Records for processing
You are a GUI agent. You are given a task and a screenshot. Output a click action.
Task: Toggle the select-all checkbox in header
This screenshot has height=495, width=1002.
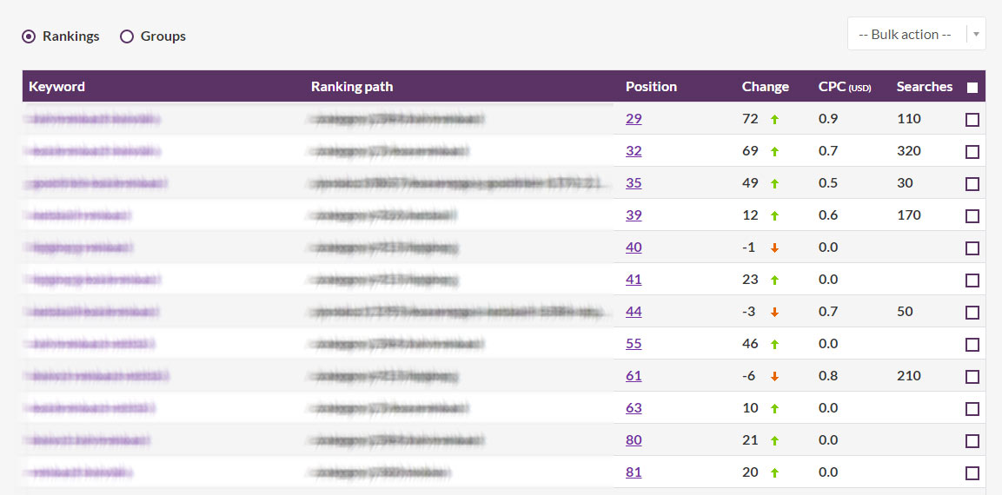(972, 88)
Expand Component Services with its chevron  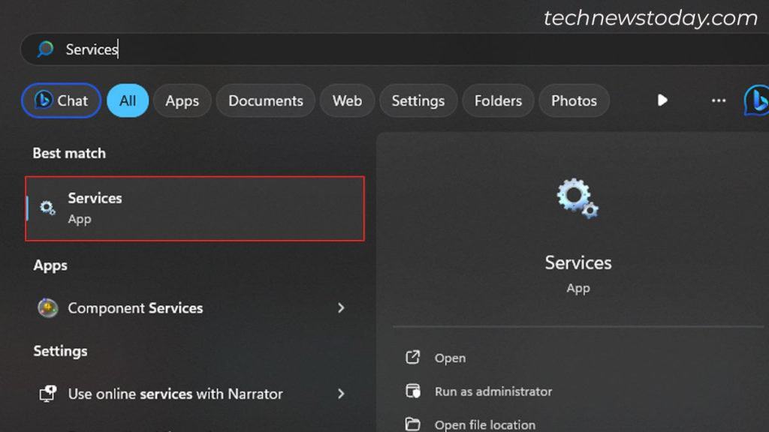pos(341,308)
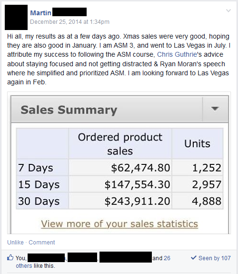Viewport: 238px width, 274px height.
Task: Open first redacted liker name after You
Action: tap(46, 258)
...
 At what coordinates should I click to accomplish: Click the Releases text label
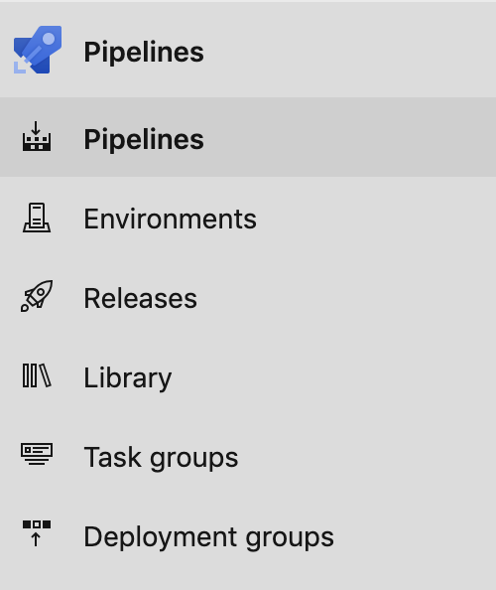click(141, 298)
==
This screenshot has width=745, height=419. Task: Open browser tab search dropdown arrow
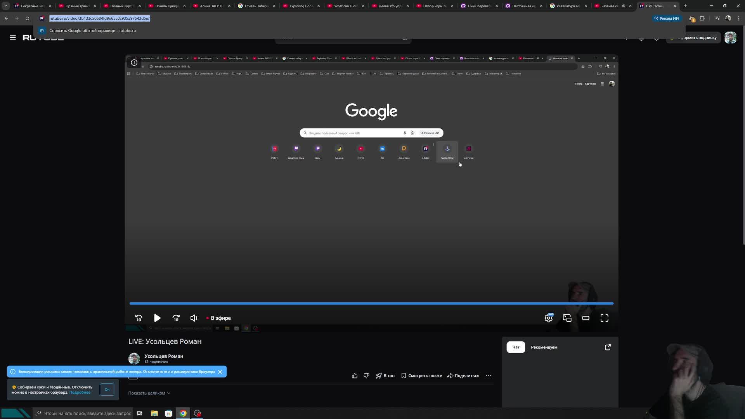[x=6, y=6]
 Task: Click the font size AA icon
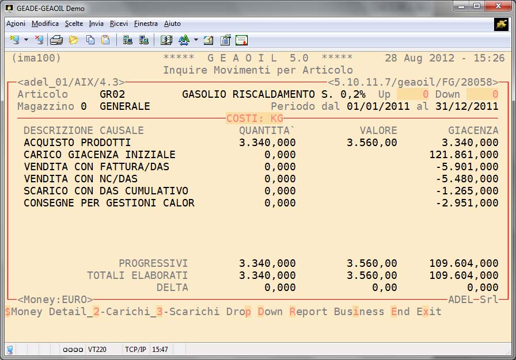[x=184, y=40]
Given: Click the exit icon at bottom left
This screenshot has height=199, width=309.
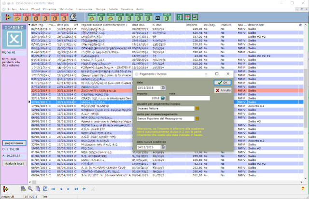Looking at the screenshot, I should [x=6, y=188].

Given request
Swap "icon" for "button" in the part of the material that opens with the line containing "This screenshot has width=745, height=419." and closes with the line containing "Looking at the", and write out only those lines with everything else unchanged. Leave the pictures out of your answer.

Correct response
This screenshot has width=745, height=419. Task: Open browser tab search dropdown arrow
[x=6, y=6]
 Task: Click the font size AA button
[x=184, y=40]
Given: Click the exit button at bottom left
This screenshot has height=199, width=309.
Looking at the screenshot, I should [x=6, y=188].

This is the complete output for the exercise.